Thread: Can someone explain to me

  1. #1
    rEtaRD r HUMANS TOO !!! rEtard's Avatar
    Join Date
    Feb 2005

    Can someone explain to me

    void CalculateMousePoint(int MaxCount,int minX,int minY,int MouseX,int MouseY)
    	int i=0; // for loop
    	int noteWidth = 54;
    	int noteHeight = 50;
    	static int maxX;
    	static int maxY;
    		maxX = minX + noteWidth;
    		maxY = minY + noteHeight;
    		// check if mouse is within any note bitmaps
    		if ( MouseX > minX && MouseX < maxX && MouseY > minY && MouseY < maxY )
    			i = MaxCount;
    		else if ( maxX >= 307 )
    			minX = 125;
    			minY += noteHeight + 20;
    			// pls think of a loop to solve the problem
    			// this is for checking and increment max n min values
    			minX += noteWidth + 20;
    alrite, i keep it short, this function is for looping through the coordinates of known starting X and Y axis, incrementing X most of the time and when X is at the max of Client area which is around 307, it will reset X to 125 and Y will increase. This function is used in WM_LBUTTONDOWN to correctly pinpoint whether an icon was clicked. Ok, here cums the problem.
    i started this function by declaring the variables as normal int maxX,maxY and the loop failed and even freeze when it reaches if(maxX >= 307), i narrowed the search and found the culprit was minY += iconHeight + 20; i figured for almost 2 days where did i do wrong and around 5 mins earlier, i added static into my variables and the loop worked, but the funny thing is maxX do not require static and it still worked ?!?!
    Can someone explain to me how does the static cum into place. Static is mainly used to retain the value within the variable but why doesn't maxX require it ???
    /* Have a nice day */

  2. #2
    and the hat of int overfl Salem's Avatar
    Join Date
    Aug 2001
    The edge of the known universe
    The short answer, in bug-free code, it should make no difference at all.
    All that making it static does for you at the moment is put it in a different part of memory.

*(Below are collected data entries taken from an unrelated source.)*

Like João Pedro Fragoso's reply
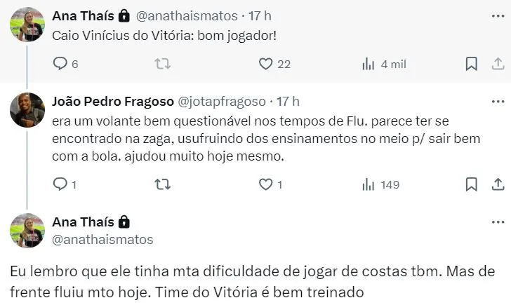This screenshot has width=511, height=305. tap(265, 184)
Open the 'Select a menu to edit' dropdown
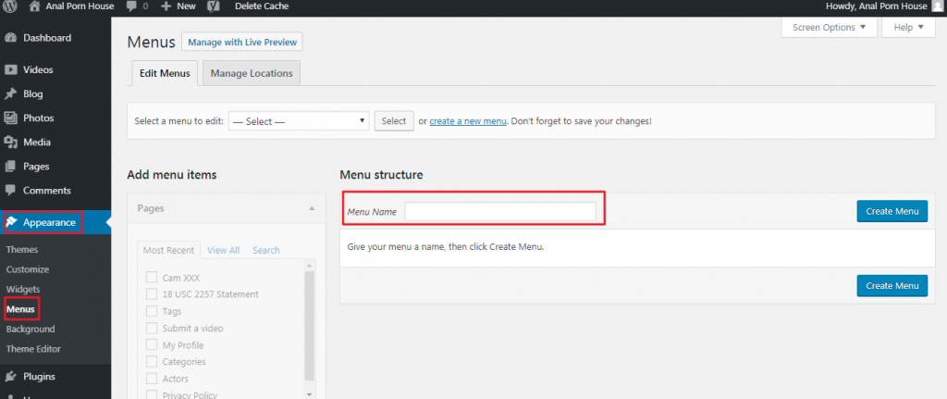 [x=298, y=121]
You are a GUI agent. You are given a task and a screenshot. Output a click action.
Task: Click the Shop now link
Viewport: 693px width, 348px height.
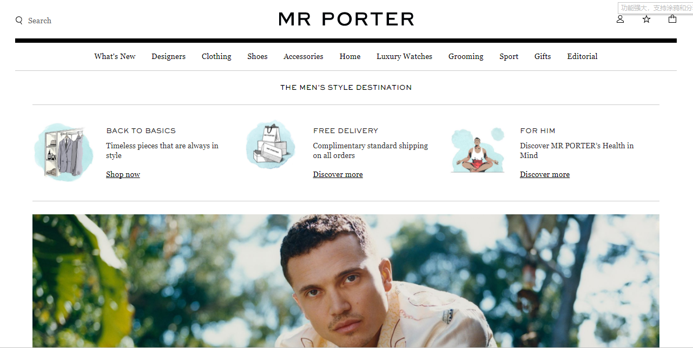click(123, 174)
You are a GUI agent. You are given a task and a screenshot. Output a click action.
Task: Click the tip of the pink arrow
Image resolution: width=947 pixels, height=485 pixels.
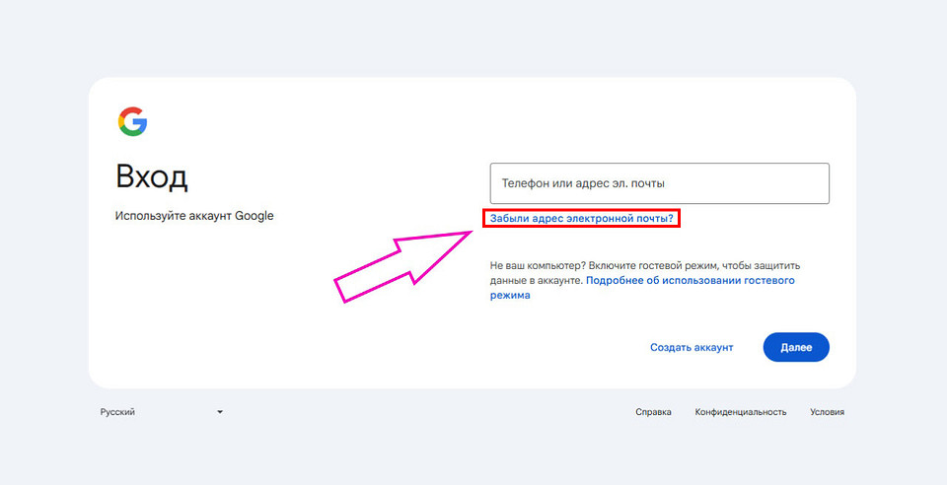pyautogui.click(x=472, y=233)
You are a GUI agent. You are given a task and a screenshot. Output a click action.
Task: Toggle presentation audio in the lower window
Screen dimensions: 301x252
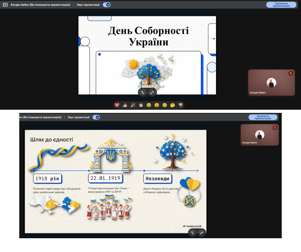(96, 117)
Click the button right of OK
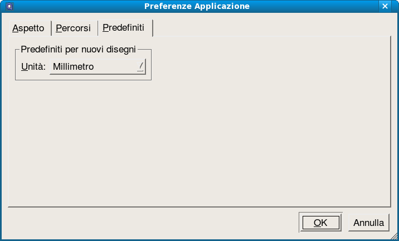Screen dimensions: 399x241 point(369,223)
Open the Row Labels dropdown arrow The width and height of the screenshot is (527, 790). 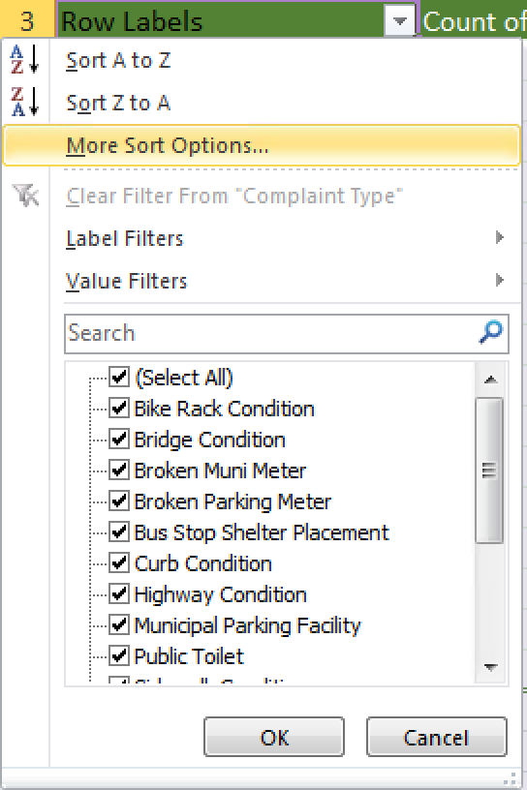[399, 20]
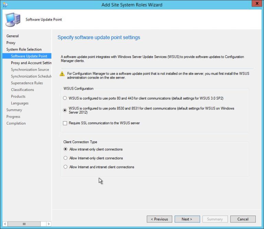This screenshot has width=264, height=229.
Task: Choose Allow Internet and intranet client connections
Action: (66, 167)
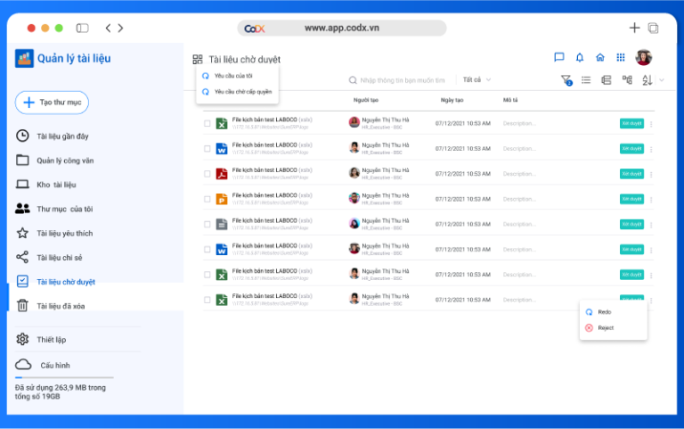Select the checkbox of the last file row
The image size is (684, 429).
(x=208, y=299)
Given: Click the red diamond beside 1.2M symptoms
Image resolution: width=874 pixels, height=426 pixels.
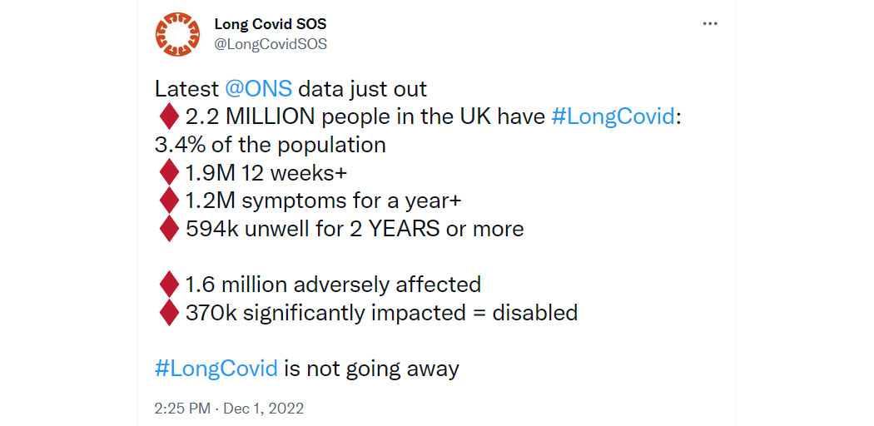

    Most likely, if you debug it carefully, you'll see your variable changing value when you least expect it.
    My idea is that there is a buffer overrun in some other function, and here is where you get to notice it. Rearranging the code rearranges the bug (so it doesn't happen here), but that's not to say that the bug has been fixed, or that something else unexpected won't happen somewhere else.
    If you dance barefoot on the broken glass of undefined behaviour, you've got to expect the occasional cut.
    If at first you don't succeed, try writing your phone number on the exam paper.